Con el inicio de las vacaciones, un 53,9 por ciento de los españoles decide viajar y la mayor parte se decanta por territorio nacional. En otras palabras, 22.427.000 millones de ciudadanos se desplazan para conocer otros lugares del país.

Sin embargo, ¿qué sucede con las personas que encuentran más dificultades para trasladarse?
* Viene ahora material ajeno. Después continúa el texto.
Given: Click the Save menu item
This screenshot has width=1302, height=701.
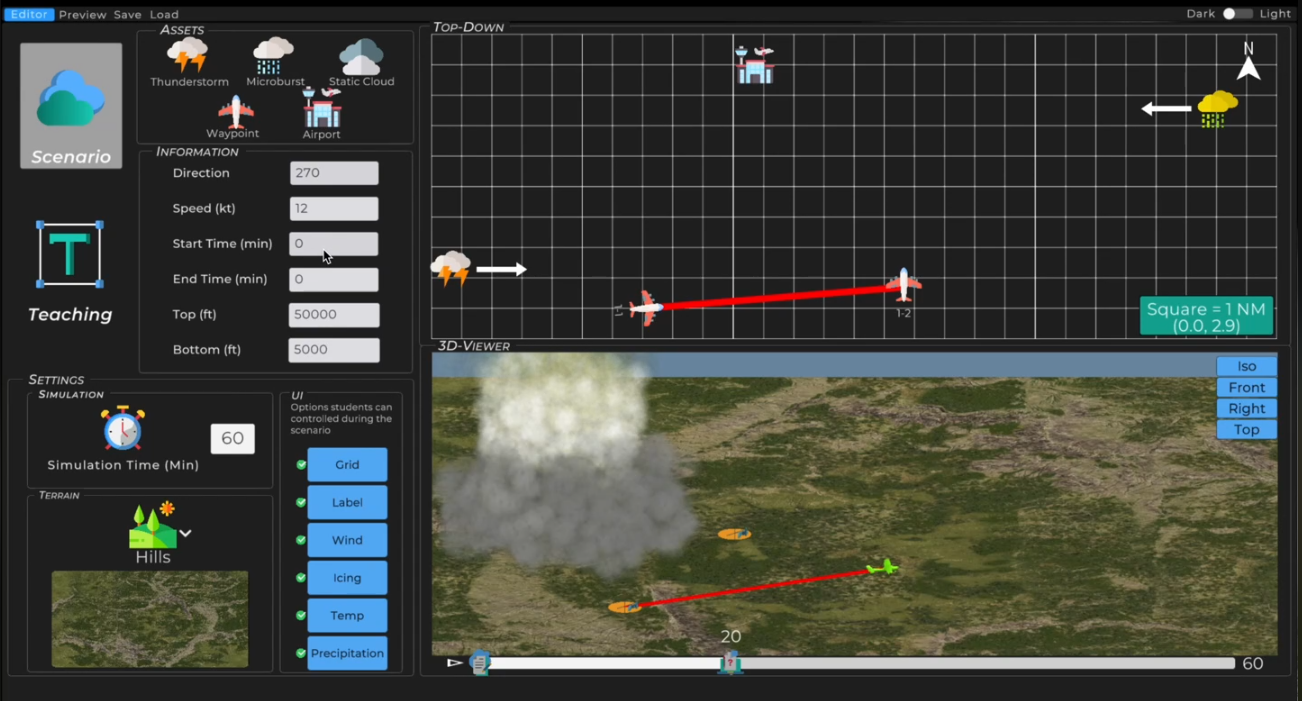Looking at the screenshot, I should pyautogui.click(x=127, y=15).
La Fundación Adecco ha realizado una encuesta a 500 personas con movilidad reducida y otras discapacidades y uno de los resultados más llamativos es que el 56 por ciento decide no irse de vacaciones por falta de accesibilidad en alguno de los puntos del ciclo del viaje, un dato que indica lejana inclusión de las personas con discapacidad siendo el ocio, en este caso el turismo, uno de los pilares básicos para su desarrollo integral.

Estas son las principales conclusiones:

El mercado potencial del turismo accesible se sitúa en 5.968.261 ciudadanos(personas con discapacidad, acompañantes, etc), de los cuales, un 56% admite no salir de vacaciones por falta de accesibilidad en alguno de los puntos del ciclo del viaje.

Si se adaptaran todos los entornos y servicios de los traslados y destinos podrían recuperarse 3.342.226 turistas con necesidades de accesibilidad, lo que se traduce en una estimación de 90.806 nuevos puestos de trabajo.

Si a ellos añadimos una aproximación de 14.000 contratos que se crearían en el ámbito de la Información y Comunicación accesible, el potencial de empleos que podrían generarse ascendería a 104.806.

Según Francisco Mesonero, director general de la Fundación Adecco, “la apuesta por el turismo accesible no sólo es rentable para la economía española, sino que se erige como un derecho fundamental y un vehículo clave para el desarrollo integral de los ciudadanos.

La posibilidad de tener un empleo (trabajo) y de realizar turismo (ocio), constituye la dualidad básica de realización personal. En pleno siglo XXI, no podemos privar a nadie de estos elementos, y mucho menos por razón de discapacidad”.

Además, Mesonero añade que “en un contexto de récord de envejecimiento, la mayor inversión en accesibilidad promovería el turismo senior y éste, a su vez, un descenso en los niveles de estacionalidad (los jubilados viajan fuera de temporada).

Esto no sólo supondría unos ingresos extra para el sector, sino que posibilitaría la permanencia de puestos de trabajo, el mantenimiento de las cotizaciones salariales y el ahorro de subsidios de desempleo”.